Given exercise:
Revise the stretch of the records from the line containing "Go to 排放量计算 in the sidebar" through the line containing "The width and", replacing "sidebar" with "navigation panel" and leaving everything else unchanged. Reproduce only those lines.

Record extracts:
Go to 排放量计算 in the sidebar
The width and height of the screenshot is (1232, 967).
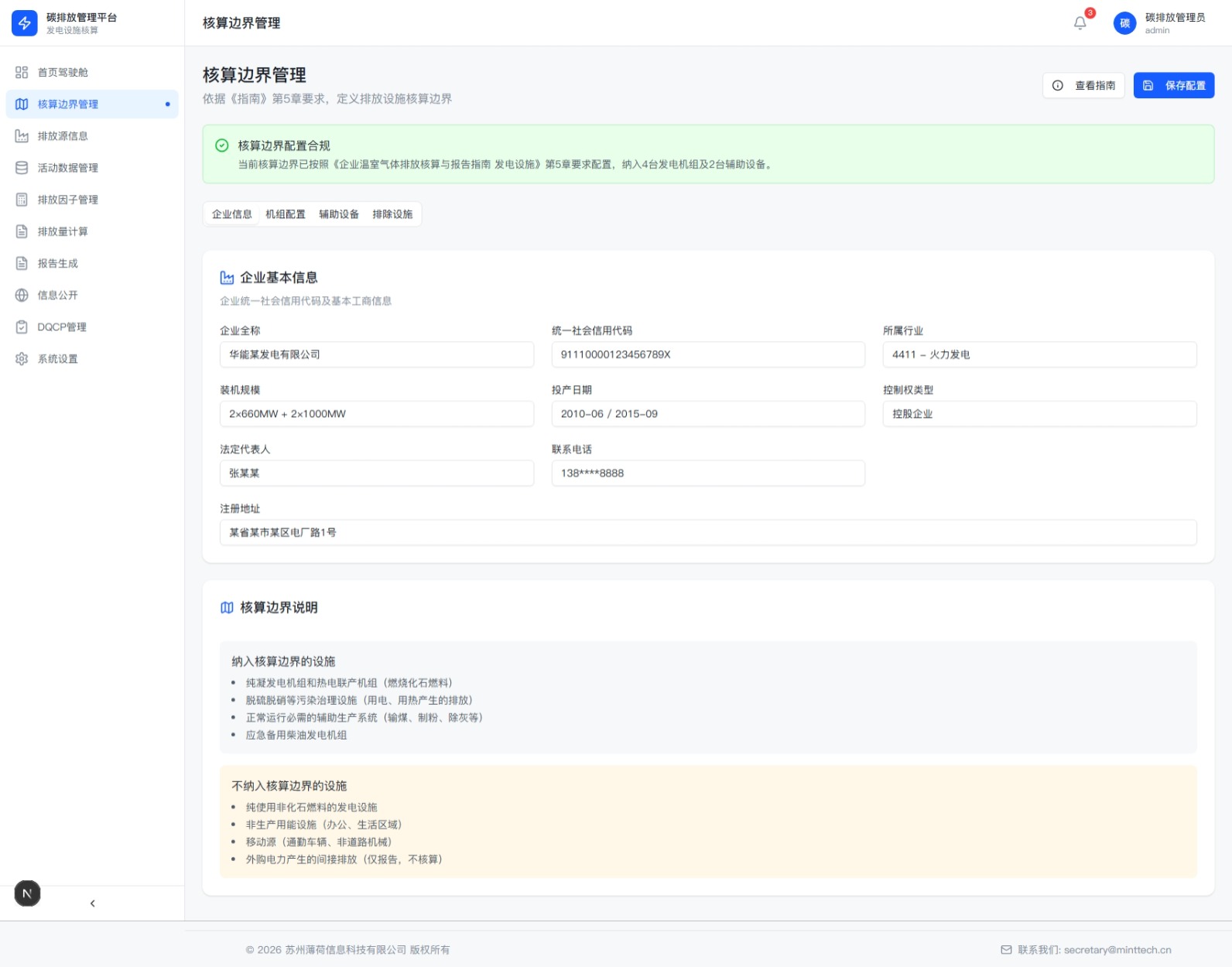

...

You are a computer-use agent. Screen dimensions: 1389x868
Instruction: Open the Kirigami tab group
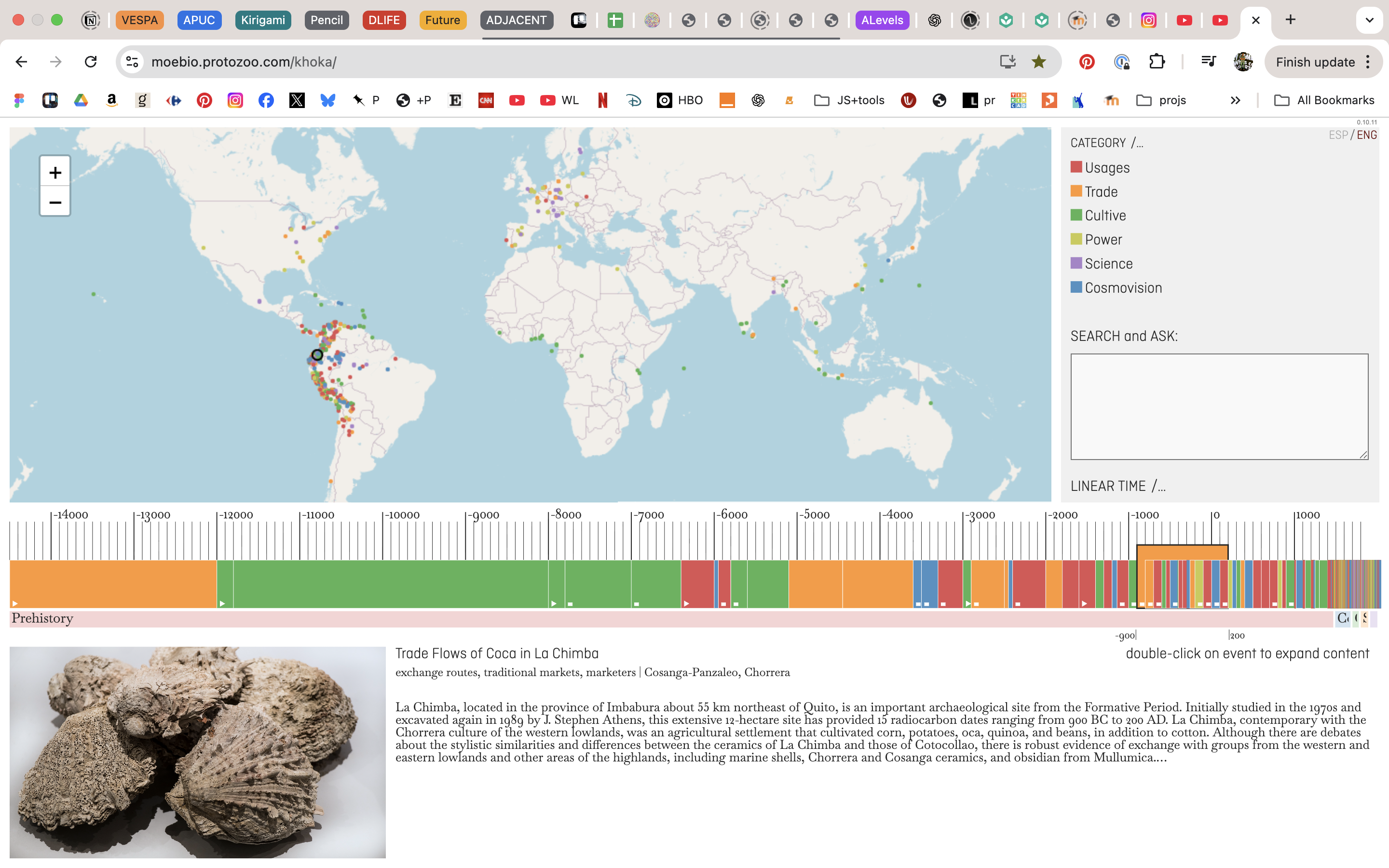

...

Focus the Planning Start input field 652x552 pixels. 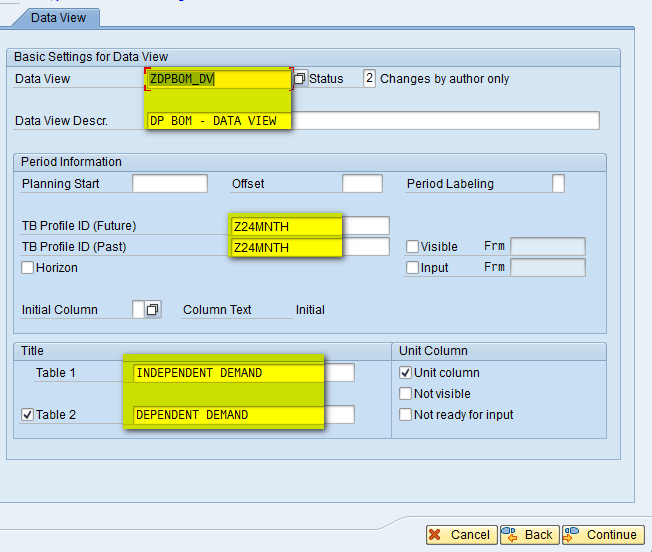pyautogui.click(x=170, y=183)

Exercise output:
Go to 排放量计算 in the navigation panel
The width and height of the screenshot is (1232, 967).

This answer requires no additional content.